Posted on Apr 11, 2008
James Webb Hearing
AP photo / Susan Walsh

While the Bush administration has told Congress it will not seek permanent U.S. military bases in Iraq, Sen. James Webb still wonders what the word permanent really means. In an exchange at a Foreign Relations Committee hearing on Thursday, Webb received a very psychedelic response from two administration officials.

The exchange was among Webb, State Department Iraq coordinator David Satterfield and Assistant Defense Secretary Mary Beth Long.

The Washington Post:

Webb: What is a permanent base?

Satterfield: Senator, the administration has made quite clear that we are not seeking permanent bases in Iraq. ...

[ ... ]

Webb: We’ve had bases in Korea since 1953, anyway, and I would be hard-pressed to say they’re permanent. How long is permanent?
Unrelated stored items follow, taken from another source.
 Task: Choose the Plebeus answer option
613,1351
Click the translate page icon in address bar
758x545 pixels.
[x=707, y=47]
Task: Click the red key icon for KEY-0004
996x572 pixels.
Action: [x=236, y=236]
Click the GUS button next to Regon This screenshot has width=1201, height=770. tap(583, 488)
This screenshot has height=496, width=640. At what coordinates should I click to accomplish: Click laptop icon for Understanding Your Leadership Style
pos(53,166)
We have bases in Japan under a security agreement, but we are relocating a lot of those to Guam, so I wouldn’t say that they are permanent. So to say that these won’t be permanent bases really doesn’t go to the question of what they will be. It goes to the question of what they won’t be. And what we’re saying they won’t be is a dead word.

Long: Senator, you’re exactly right. I think most lawyers ... would say that the word “permanent” probably refers more to the state of mind contemplated by the use of the term.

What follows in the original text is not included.